Death Of A Nobody
Page 1
Death Of A Nobody
This edition first published 2016 by Fahrenheit Press
www.Fahrenheit-Press.com
Copyright © Derek Farrell 2016
The right of Derek Farrell to be identified as the author of this work has been asserted by him in accordance with the Copyright, Designs and Patents Act 1988.

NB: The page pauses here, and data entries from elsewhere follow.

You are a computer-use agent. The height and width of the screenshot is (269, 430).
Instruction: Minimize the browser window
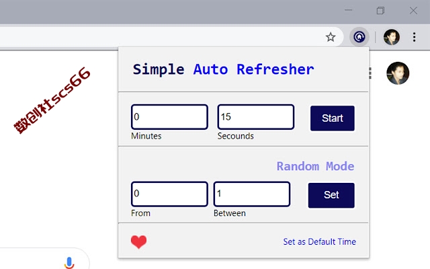pos(349,10)
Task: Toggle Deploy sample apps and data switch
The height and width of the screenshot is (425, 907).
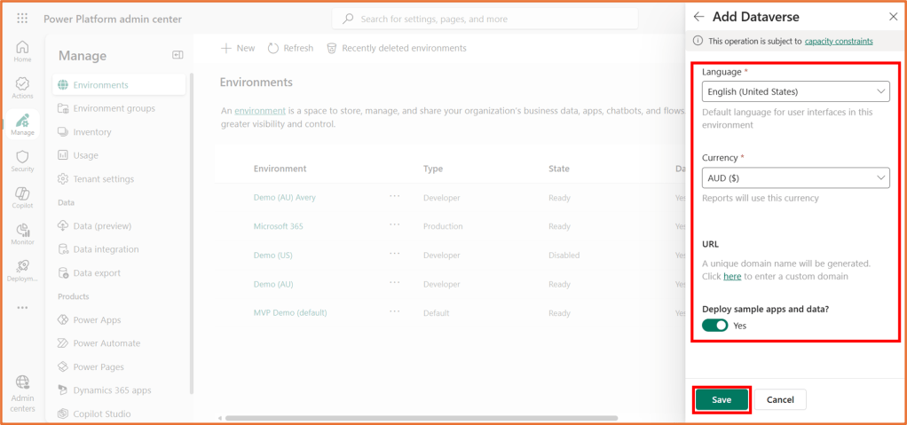Action: [714, 326]
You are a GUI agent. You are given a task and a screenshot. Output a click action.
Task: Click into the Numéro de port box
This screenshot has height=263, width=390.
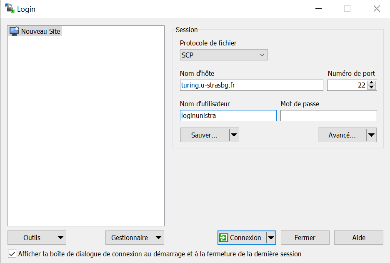coord(346,85)
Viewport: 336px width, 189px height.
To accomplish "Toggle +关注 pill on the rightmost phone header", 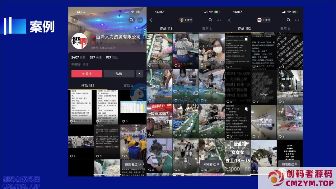I will [x=264, y=20].
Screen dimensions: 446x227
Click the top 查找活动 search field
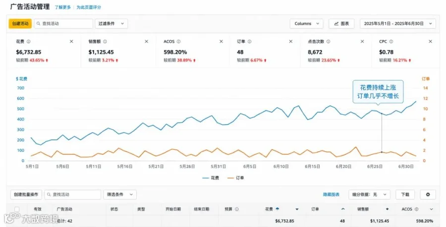pos(63,24)
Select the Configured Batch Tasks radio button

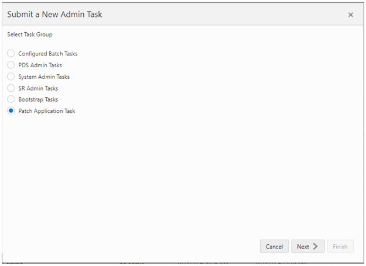click(x=11, y=53)
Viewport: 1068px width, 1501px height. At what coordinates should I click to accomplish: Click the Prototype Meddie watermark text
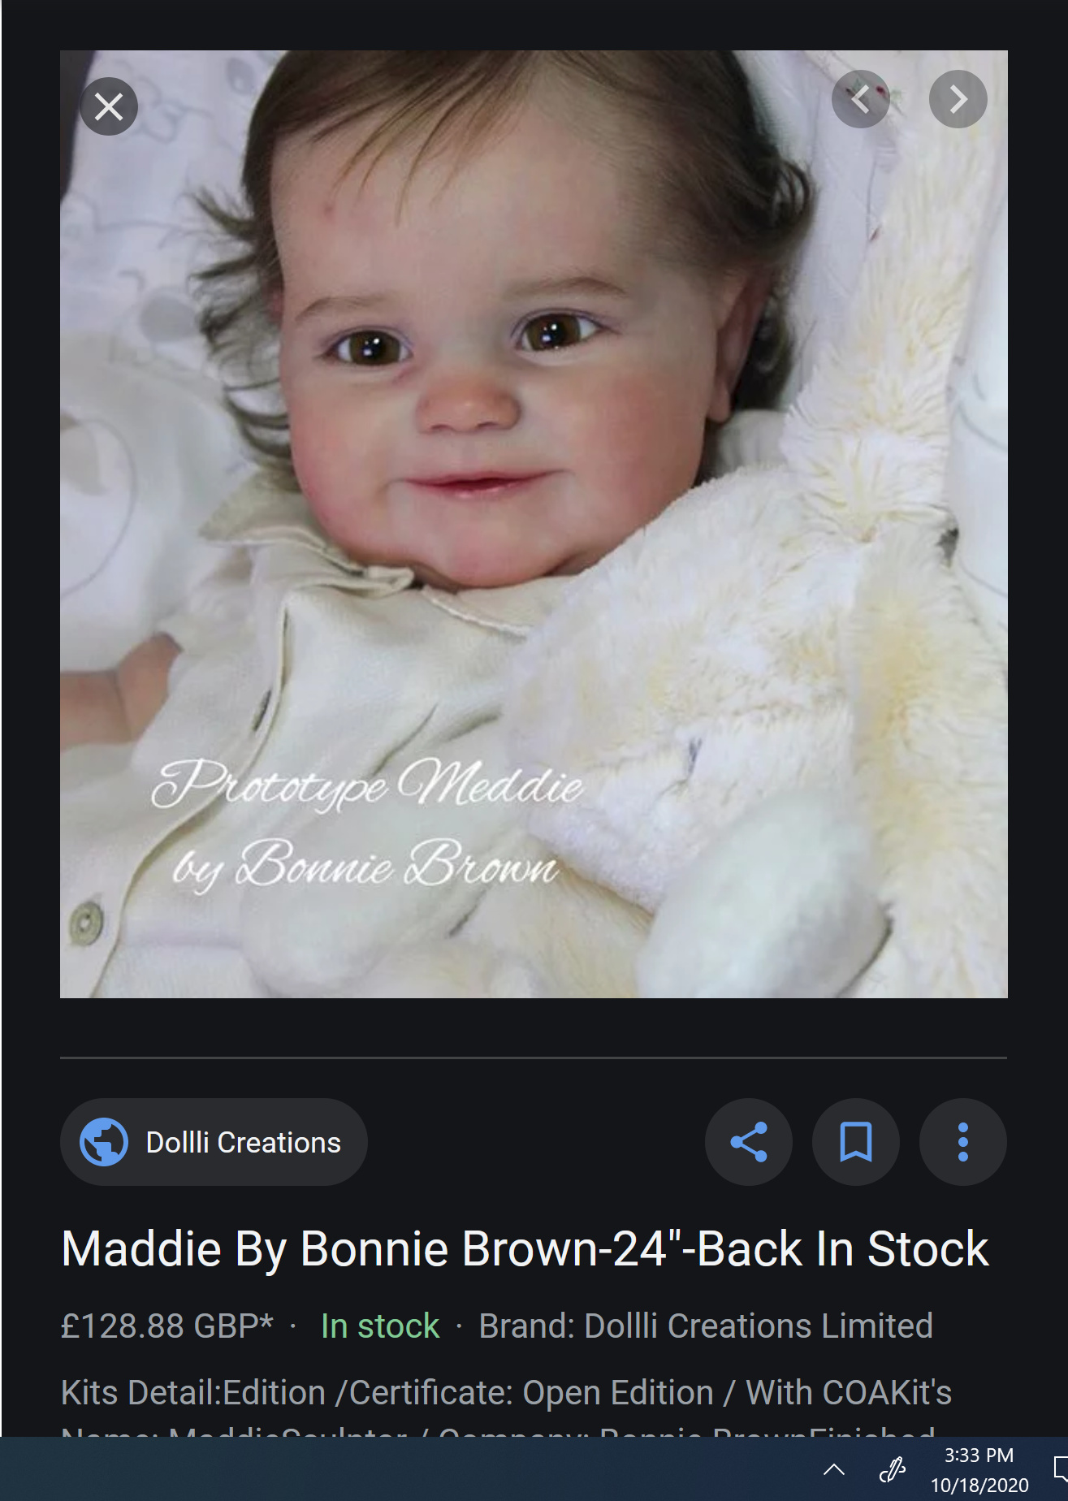pos(367,785)

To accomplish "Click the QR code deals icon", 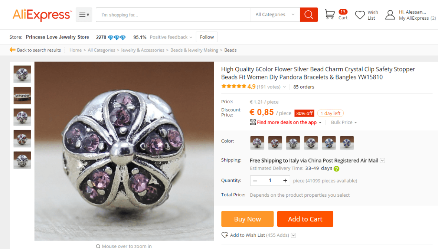I will 253,122.
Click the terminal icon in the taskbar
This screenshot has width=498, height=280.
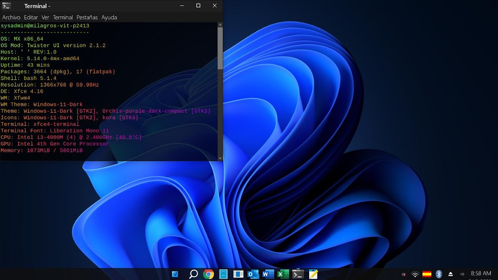click(298, 274)
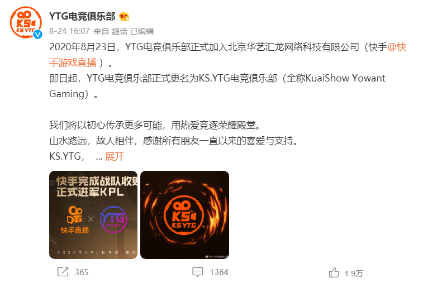Open the 超话 source link
Image resolution: width=423 pixels, height=283 pixels.
[120, 31]

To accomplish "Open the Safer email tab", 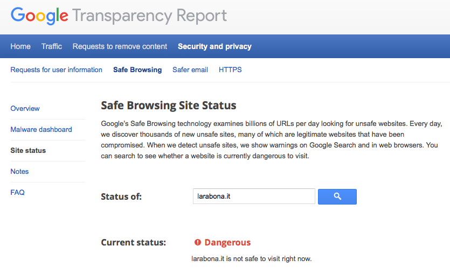I will click(190, 69).
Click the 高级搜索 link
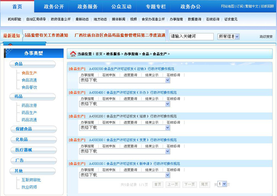This screenshot has width=277, height=196. [x=265, y=37]
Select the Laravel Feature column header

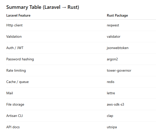pyautogui.click(x=18, y=15)
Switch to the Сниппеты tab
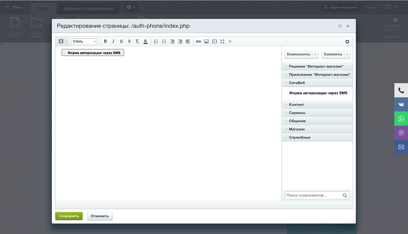408x234 pixels. point(333,54)
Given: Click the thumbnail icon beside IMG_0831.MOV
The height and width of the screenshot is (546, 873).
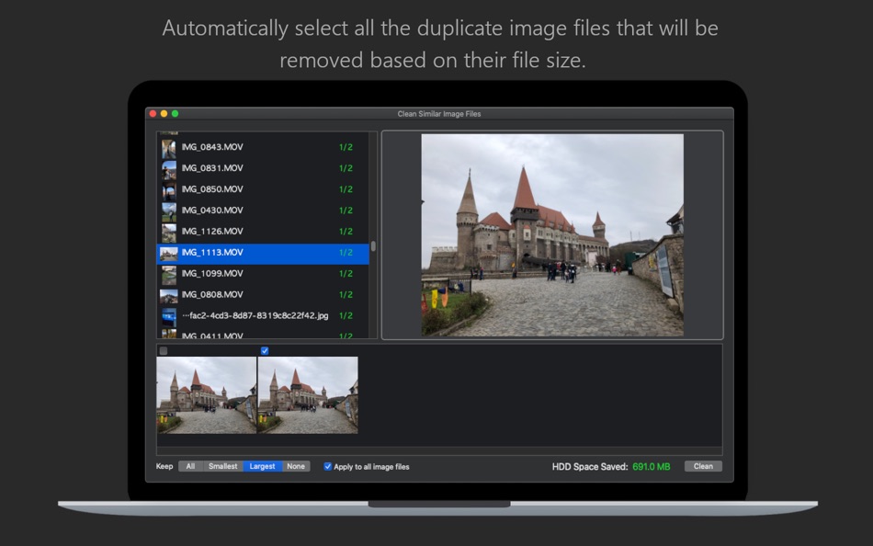Looking at the screenshot, I should click(169, 168).
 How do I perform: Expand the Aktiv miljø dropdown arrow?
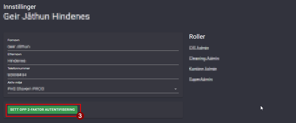pos(176,89)
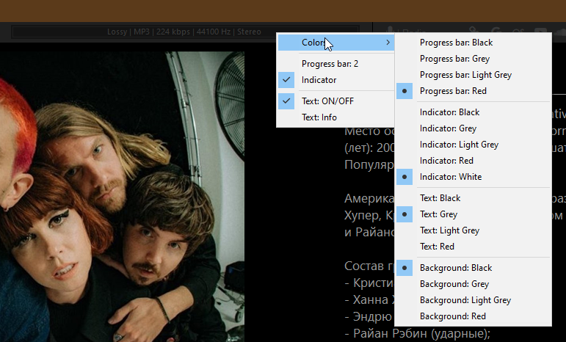Pick 'Progress bar: Light Grey' color
The width and height of the screenshot is (566, 342).
465,75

All rights reserved. No part of this publication may be reproduced, stored in a retrieval system, or transmitted in any form, or by any means, electronic, mechanical, photocopying, recording or otherwise, without permission in writing from the publisher.
F 4 E
Death Of A Nobody
By
Derek Farrell
Fahrenheit Press
This book is for;
David Gray, my very own honourable man, who saw something I wouldn’t, and didn’t let it lie. I Love You, Mr G, and always will.
And for Elizabeth Farrell (6th Sep 1943 to 26th Jun 2015) who gave me the strength to be a man, and the confidence to look in the face of bullshit and laugh; and who loved me unconditionally. Thanks, mam. Sleep well.
And – as always – for my father, Paul Farrell.
You’ve never doubted for a second, and you’ve always been proud of me even when I wasn’t. And, above all, you took me to books and stories dad, and I hope this one makes you smile.
“Remember, it’s true:
Dignity is valuable,
But our lives are valuable too.”
David Bowie ‘Fantastic Voyage’
CHAPTER ONE
The cider was opaque, flat, and a dirty yellow colour reminiscent of old man’s piss.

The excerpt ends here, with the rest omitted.